When a dielectric is introduced between the plates of the capacitor, the permittivity of the area between the capacitor plate to electric field changes as:
 $\epsilon = k\epsilon_0$, where k is the dielectric constant which always has a value k>1.
We know that a dielectric is an insulating material that inherits the capability to store charge when placed between two parallel conducting plates of the capacitor. The dielectric material decided how effectively a capacitor stores charge. Higher k value implies that the capacitor can store more charge.
Therefore, the capacitance is now given as:
$C^{\prime} = \dfrac{Ak\epsilon_0}{d} = kC$
Now, capacitance is also defined as the ratio of the electric charge to the potential difference between the parallel capacitor plates. This is given as:
$C=\dfrac{Q}{V} \Rightarrow V= \dfrac{Q}{C}$
When the dielectric is introduced, the new potential difference becomes:
$V^{\prime} = \dfrac{Q}{C^{\prime}} = \dfrac{Q}{kC} = \dfrac{V}{k}$
Thus, we see that with the introduction of the dielectric, the potential difference decreases.

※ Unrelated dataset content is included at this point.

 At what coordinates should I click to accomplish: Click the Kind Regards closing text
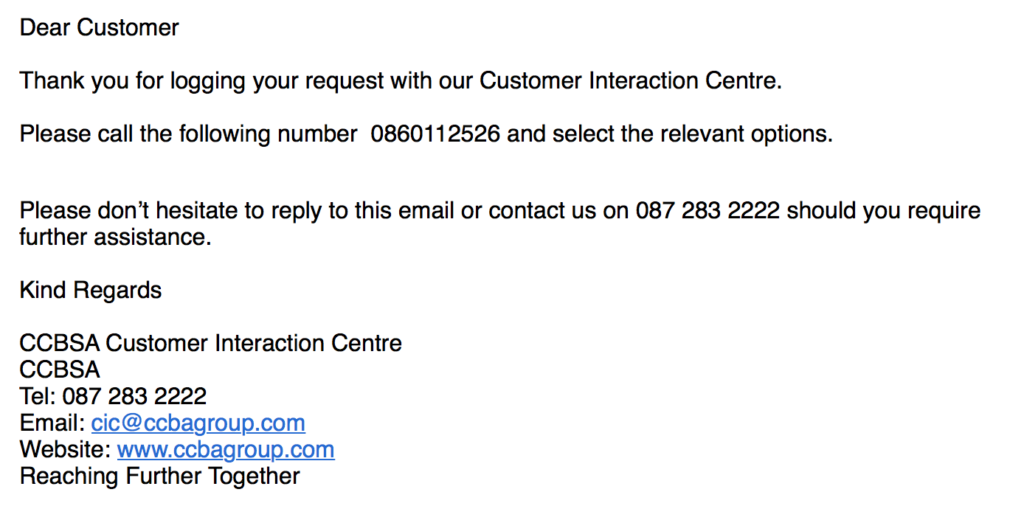tap(91, 291)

Now, the energy stored in a capacitor is given as
$U = \dfrac{1}{2}CV^2 = \dfrac{1}{2}C.\dfrac{Q^2}{C^2} = \dfrac{Q^2}{2C}$
When the dielectric is introduced, the energy stores becomes:
$U^{\prime} = \dfrac{Q^2}{2C^{\prime}} = \dfrac{Q^2}{2kC} = \dfrac{U}{k}$
This means that the energy stored in the capacitor also decreases.
Thus, the correct option would be: D. Both the potential difference and stored energy decrease.

So, the correct answer is “Option D”.

Note: Remember that a dielectric is able to store electrical charge by the process of polarization. This occurs by the production of electric dipoles inside the dielectric by the application of an external electric field or a potential difference.
Dielectrics can also be of two types: active and passive.
Those materials that polarize easily for the storage of electrical energy are known as active dielectrics (example: piezoelectric), whereas the dielectrics that restrict the storage of electrical energy are passive dielectrics (example: glass).